- _WHAT THIS TASK INVOLVES_
Please return all of the data exactly as written.

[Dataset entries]

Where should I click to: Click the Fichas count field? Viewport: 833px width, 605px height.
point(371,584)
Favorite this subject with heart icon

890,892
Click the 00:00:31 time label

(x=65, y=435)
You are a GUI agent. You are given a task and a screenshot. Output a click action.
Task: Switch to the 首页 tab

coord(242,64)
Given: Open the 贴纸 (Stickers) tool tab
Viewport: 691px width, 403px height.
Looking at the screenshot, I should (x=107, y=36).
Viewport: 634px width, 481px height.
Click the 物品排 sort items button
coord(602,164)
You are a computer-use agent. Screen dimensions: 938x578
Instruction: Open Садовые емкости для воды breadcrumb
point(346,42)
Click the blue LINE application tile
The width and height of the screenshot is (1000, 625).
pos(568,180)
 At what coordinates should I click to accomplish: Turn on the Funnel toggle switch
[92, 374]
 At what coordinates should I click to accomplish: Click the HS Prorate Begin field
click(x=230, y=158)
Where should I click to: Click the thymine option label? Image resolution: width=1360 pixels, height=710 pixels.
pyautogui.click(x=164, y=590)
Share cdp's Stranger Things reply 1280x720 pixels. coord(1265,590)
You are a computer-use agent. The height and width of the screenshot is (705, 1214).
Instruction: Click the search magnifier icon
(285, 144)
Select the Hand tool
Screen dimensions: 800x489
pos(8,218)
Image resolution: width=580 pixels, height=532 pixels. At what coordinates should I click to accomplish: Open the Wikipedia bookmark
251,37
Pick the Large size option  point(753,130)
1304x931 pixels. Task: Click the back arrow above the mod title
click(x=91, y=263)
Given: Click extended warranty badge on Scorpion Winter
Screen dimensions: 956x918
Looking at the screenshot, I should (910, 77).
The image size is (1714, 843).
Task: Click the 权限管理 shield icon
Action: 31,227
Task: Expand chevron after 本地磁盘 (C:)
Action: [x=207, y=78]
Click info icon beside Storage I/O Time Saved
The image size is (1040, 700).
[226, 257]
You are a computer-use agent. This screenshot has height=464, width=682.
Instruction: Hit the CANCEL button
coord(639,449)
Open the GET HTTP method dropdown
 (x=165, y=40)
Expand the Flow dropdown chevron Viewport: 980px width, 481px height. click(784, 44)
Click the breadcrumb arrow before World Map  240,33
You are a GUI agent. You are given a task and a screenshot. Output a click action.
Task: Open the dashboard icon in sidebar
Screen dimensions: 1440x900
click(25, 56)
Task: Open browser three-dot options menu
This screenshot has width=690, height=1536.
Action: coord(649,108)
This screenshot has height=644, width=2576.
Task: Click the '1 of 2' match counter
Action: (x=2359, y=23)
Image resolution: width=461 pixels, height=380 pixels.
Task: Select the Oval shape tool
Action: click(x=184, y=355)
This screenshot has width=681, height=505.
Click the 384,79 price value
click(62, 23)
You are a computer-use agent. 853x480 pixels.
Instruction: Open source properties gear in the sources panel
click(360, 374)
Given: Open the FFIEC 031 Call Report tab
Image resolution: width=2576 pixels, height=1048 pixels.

- _PROBLEM SOLUTION_
Where should I click to: Click the Fichas count field? Viewport: 833px width, 605px height.
point(371,584)
Favorite this subject with heart icon

890,892
Click the 00:00:31 time label

(x=65, y=435)
You are a GUI agent. You are given a task and a screenshot. Output a click action.
Task: Switch to the 首页 tab

coord(242,64)
Given: Open the 贴纸 (Stickers) tool tab
Viewport: 691px width, 403px height.
Looking at the screenshot, I should (x=107, y=36).
Viewport: 634px width, 481px height.
Click the 物品排 sort items button
coord(602,164)
You are a computer-use agent. Screen dimensions: 938x578
Instruction: Open Садовые емкости для воды breadcrumb
point(346,42)
Click the blue LINE application tile
The width and height of the screenshot is (1000, 625).
pos(568,180)
 At what coordinates should I click to accomplish: Turn on the Funnel toggle switch
[92, 374]
 At what coordinates should I click to accomplish: Click the HS Prorate Begin field
click(x=230, y=158)
Where should I click to: Click the thymine option label? Image resolution: width=1360 pixels, height=710 pixels.
pyautogui.click(x=164, y=590)
Share cdp's Stranger Things reply 1280x720 pixels. coord(1265,590)
You are a computer-use agent. The height and width of the screenshot is (705, 1214).
Instruction: Click the search magnifier icon
(285, 144)
Select the Hand tool
Screen dimensions: 800x489
pos(8,218)
Image resolution: width=580 pixels, height=532 pixels. At what coordinates should I click to accomplish: Open the Wikipedia bookmark
251,37
Pick the Large size option  point(753,130)
1304x931 pixels. Task: Click the back arrow above the mod title
click(x=91, y=263)
Given: Click extended warranty badge on Scorpion Winter
Screen dimensions: 956x918
Looking at the screenshot, I should (910, 77).
The image size is (1714, 843).
Task: Click the 权限管理 shield icon
Action: 31,227
Task: Expand chevron after 本地磁盘 (C:)
Action: [x=207, y=78]
Click info icon beside Storage I/O Time Saved
The image size is (1040, 700).
[226, 257]
You are a computer-use agent. This screenshot has height=464, width=682.
Instruction: Hit the CANCEL button
coord(639,449)
Open the GET HTTP method dropdown
 (x=165, y=40)
Expand the Flow dropdown chevron Viewport: 980px width, 481px height. click(784, 44)
Click the breadcrumb arrow before World Map  240,33
You are a GUI agent. You are given a task and a screenshot. Output a click action.
Task: Open the dashboard icon in sidebar
Screen dimensions: 1440x900
click(25, 56)
Task: Open browser three-dot options menu
This screenshot has width=690, height=1536.
Action: coord(649,108)
This screenshot has height=644, width=2576.
Task: Click the '1 of 2' match counter
Action: (x=2359, y=23)
Image resolution: width=461 pixels, height=380 pixels.
Task: Select the Oval shape tool
Action: click(x=184, y=355)
This screenshot has width=681, height=505.
Click the 384,79 price value
click(62, 23)
You are a computer-use agent. 853x480 pixels.
Instruction: Open source properties gear in the sources panel
click(360, 374)
Given: Open the FFIEC 031 Call Report tab
Image resolution: width=2576 pixels, height=1048 pixels.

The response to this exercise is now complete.